* _Exercise requirements_:
Go through the lines below and transcribe each one exactly.

:: Record excerpts

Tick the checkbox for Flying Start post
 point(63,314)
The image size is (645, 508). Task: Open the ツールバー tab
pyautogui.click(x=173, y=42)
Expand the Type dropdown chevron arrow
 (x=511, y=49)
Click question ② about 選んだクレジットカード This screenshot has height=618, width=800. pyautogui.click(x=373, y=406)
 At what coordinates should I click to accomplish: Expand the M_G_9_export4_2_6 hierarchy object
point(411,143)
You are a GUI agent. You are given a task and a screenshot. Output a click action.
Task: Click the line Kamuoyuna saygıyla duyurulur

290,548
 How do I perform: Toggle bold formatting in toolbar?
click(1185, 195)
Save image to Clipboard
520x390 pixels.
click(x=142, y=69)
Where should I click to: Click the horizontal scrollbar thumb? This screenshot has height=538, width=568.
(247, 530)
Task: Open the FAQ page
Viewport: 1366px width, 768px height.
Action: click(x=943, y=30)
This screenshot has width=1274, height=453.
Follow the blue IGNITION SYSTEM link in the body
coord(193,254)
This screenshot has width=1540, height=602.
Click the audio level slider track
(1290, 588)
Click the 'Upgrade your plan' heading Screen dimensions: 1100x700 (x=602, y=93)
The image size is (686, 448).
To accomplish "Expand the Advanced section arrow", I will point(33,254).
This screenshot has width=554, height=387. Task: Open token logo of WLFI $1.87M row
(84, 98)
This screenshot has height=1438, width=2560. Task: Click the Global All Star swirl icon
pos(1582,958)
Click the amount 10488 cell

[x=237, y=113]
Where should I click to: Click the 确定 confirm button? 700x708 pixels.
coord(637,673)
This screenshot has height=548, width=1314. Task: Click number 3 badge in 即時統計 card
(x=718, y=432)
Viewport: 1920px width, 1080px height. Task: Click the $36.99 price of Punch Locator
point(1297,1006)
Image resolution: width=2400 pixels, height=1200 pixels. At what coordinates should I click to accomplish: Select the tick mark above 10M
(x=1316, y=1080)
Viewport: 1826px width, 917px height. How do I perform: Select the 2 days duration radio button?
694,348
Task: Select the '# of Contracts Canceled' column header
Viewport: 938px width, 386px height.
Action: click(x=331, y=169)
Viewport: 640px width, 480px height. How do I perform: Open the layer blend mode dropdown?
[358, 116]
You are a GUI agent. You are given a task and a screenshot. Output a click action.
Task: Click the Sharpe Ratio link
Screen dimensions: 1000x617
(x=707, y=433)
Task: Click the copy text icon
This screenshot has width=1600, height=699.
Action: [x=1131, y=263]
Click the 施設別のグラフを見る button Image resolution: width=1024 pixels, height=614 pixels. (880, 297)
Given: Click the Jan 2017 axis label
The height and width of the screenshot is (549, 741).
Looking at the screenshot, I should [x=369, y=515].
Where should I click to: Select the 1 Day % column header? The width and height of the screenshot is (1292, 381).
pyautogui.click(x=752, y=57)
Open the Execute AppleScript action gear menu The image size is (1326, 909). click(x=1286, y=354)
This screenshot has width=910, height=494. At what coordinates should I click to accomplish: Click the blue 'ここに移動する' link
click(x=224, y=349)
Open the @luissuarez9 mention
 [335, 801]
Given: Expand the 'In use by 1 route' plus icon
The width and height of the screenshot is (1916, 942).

::::

* _Problem solution_:
Tick the checkbox for Flying Start post
 point(63,314)
The image size is (645, 508). Task: Open the ツールバー tab
pyautogui.click(x=173, y=42)
Expand the Type dropdown chevron arrow
 (x=511, y=49)
Click question ② about 選んだクレジットカード This screenshot has height=618, width=800. pyautogui.click(x=373, y=406)
 At what coordinates should I click to accomplish: Expand the M_G_9_export4_2_6 hierarchy object
point(411,143)
You are a GUI agent. You are given a task and a screenshot. Output a click action.
Task: Click the line Kamuoyuna saygıyla duyurulur

290,548
 How do I perform: Toggle bold formatting in toolbar?
click(1185, 195)
Save image to Clipboard
520x390 pixels.
click(x=142, y=69)
Where should I click to: Click the horizontal scrollbar thumb? This screenshot has height=538, width=568.
(247, 530)
Task: Open the FAQ page
Viewport: 1366px width, 768px height.
Action: click(x=943, y=30)
This screenshot has width=1274, height=453.
Follow the blue IGNITION SYSTEM link in the body
coord(193,254)
This screenshot has width=1540, height=602.
Click the audio level slider track
(1290, 588)
Click the 'Upgrade your plan' heading Screen dimensions: 1100x700 (x=602, y=93)
The image size is (686, 448).
To accomplish "Expand the Advanced section arrow", I will point(33,254).
This screenshot has width=554, height=387. Task: Open token logo of WLFI $1.87M row
(84, 98)
This screenshot has height=1438, width=2560. Task: Click the Global All Star swirl icon
pos(1582,958)
Click the amount 10488 cell

[x=237, y=113]
Where should I click to: Click the 确定 confirm button? 700x708 pixels.
coord(637,673)
This screenshot has height=548, width=1314. Task: Click number 3 badge in 即時統計 card
(x=718, y=432)
Viewport: 1920px width, 1080px height. Task: Click the $36.99 price of Punch Locator
point(1297,1006)
Image resolution: width=2400 pixels, height=1200 pixels. At what coordinates should I click to accomplish: Select the tick mark above 10M
(x=1316, y=1080)
Viewport: 1826px width, 917px height. How do I perform: Select the 2 days duration radio button?
694,348
Task: Select the '# of Contracts Canceled' column header
Viewport: 938px width, 386px height.
Action: click(x=331, y=169)
Viewport: 640px width, 480px height. How do I perform: Open the layer blend mode dropdown?
[358, 116]
You are a GUI agent. You are given a task and a screenshot. Output a click action.
Task: Click the Sharpe Ratio link
Screen dimensions: 1000x617
(x=707, y=433)
Task: Click the copy text icon
This screenshot has width=1600, height=699.
Action: [x=1131, y=263]
Click the 施設別のグラフを見る button Image resolution: width=1024 pixels, height=614 pixels. (880, 297)
Given: Click the Jan 2017 axis label
The height and width of the screenshot is (549, 741).
Looking at the screenshot, I should [x=369, y=515].
Where should I click to: Select the 1 Day % column header? The width and height of the screenshot is (1292, 381).
pyautogui.click(x=752, y=57)
Open the Execute AppleScript action gear menu The image size is (1326, 909). click(x=1286, y=354)
This screenshot has width=910, height=494. At what coordinates should I click to accomplish: Click the blue 'ここに移動する' link
click(x=224, y=349)
Open the @luissuarez9 mention
 [335, 801]
Given: Expand the 'In use by 1 route' plus icon
The width and height of the screenshot is (1916, 942).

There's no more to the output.